• [PROMPT] Copy the items from the line containing "428x794 pixels. At" through the line containing "click(x=93, y=760)", with the request text included, and raise every answer coordinate by 121. Leave the pictures out.

• [MATERIAL TO PROCESS]
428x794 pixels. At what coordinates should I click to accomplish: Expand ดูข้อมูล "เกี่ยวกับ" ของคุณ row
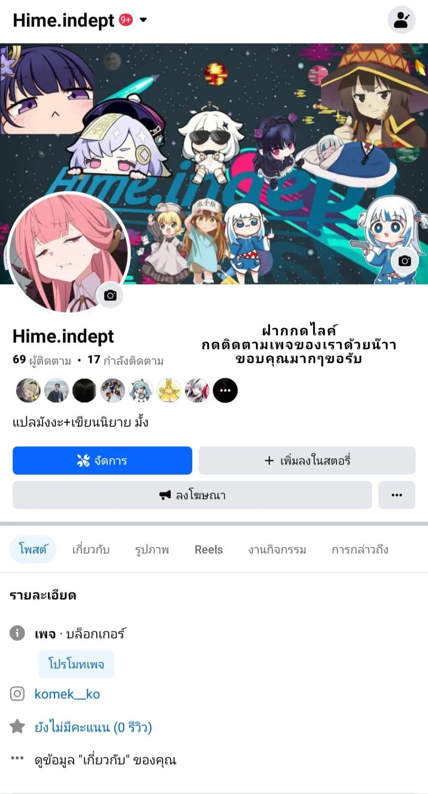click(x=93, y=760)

---

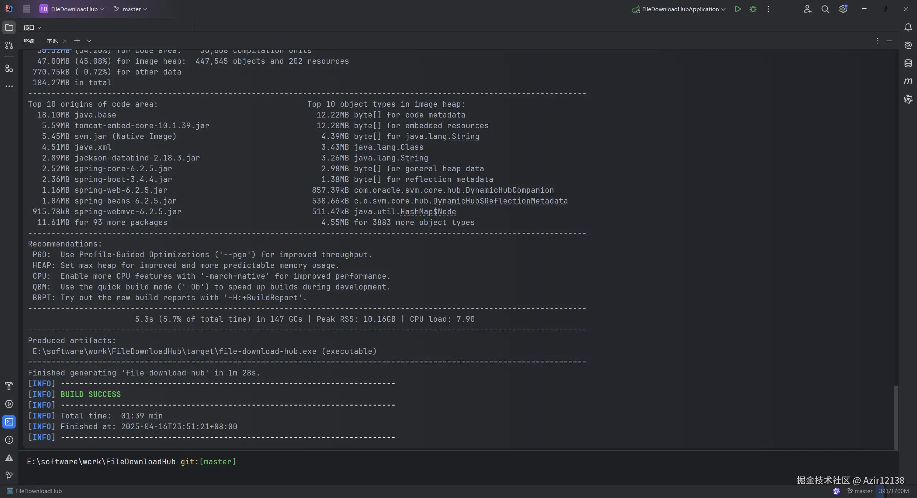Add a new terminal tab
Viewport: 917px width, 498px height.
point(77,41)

• [CORRECT RESPONSE]
428x794 pixels. At what coordinates should I click to accomplish: Expand ดูข้อมูล "เกี่ยวกับ" ของคุณ row
click(x=214, y=881)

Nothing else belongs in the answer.